31/08/08

Paisagens

Chegará um tempo em que nenhum pedaço de terra e mato estará disponível para nos evadirmos. Ou então nenhum tempo chegará, porque desapareceremos entretanto.
Mais do que saber quando se extinguirá o planeta, interessa-me saber quantas gerações poderão ainda viver como eu vivo. E se quero fazer algum esforço para prolongar esse número.

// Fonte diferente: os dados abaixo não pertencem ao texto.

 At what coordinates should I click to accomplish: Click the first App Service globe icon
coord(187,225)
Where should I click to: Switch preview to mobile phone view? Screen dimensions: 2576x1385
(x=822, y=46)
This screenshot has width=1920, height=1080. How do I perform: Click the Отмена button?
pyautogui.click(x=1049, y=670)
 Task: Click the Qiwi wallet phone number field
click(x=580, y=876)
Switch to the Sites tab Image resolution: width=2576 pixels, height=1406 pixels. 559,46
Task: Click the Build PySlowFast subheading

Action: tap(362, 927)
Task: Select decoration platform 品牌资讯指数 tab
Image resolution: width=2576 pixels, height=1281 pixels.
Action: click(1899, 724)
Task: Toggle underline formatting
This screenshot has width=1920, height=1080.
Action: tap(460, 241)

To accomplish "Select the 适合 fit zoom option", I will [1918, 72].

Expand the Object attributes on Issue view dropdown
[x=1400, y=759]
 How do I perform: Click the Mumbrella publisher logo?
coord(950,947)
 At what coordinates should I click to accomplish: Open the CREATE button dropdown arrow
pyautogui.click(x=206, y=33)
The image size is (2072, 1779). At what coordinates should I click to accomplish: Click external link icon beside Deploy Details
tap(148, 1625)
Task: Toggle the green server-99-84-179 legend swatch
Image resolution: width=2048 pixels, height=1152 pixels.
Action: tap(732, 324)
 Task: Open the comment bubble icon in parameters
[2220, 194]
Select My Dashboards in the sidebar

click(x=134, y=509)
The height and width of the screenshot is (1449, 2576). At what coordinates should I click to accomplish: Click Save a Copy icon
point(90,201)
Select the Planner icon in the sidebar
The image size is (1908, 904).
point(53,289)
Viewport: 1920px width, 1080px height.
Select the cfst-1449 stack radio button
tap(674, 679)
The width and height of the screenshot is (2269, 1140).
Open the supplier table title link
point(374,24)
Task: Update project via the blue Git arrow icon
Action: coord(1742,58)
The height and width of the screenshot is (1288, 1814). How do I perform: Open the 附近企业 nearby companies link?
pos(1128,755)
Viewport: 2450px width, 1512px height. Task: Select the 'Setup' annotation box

O último dia de verão (é sempre em Agosto) passado a registar o desaparecimento da natureza. Em três anos, desde que me mudei, foram construídas pelo menos mais três urbanizações num raio de um quilómetro. Das traseiras do meu apartamento, eu podia ver uma encosta coberta de erva brava, e a meio caminho uma triste oliveira, por vezes assombrada por um cão vadio. Agora, a oliveira resiste, mas uma fileira de aberrações castanhas e amarelas encima a encosta, espreitando sobre os telhados do meu bairro. Os montes em redor polvilham-se de betão, postes e fios eléctricos, estradas rasgando a paisagem.
Não sei o que é pior: acreditar que existe um PDM que permite este tipo de construção ou aceitar que ninguém, na realidade, respeita o PDM existente. E, no fim de contas, também eu me mudei para um prédio que veio arruinar a paisagem e a paciência de quem ainda tinha vista para as árvores.
Do alto dos montes, onde subi, a humanidade alastra como: uma vaga de vitalidade, se acreditarmos em Walt Whitman; um cancro incurável, se cedermos ao apelo dos pessimistas.
Escolha quem quiser; eu limito-me a assistir na primeira fila.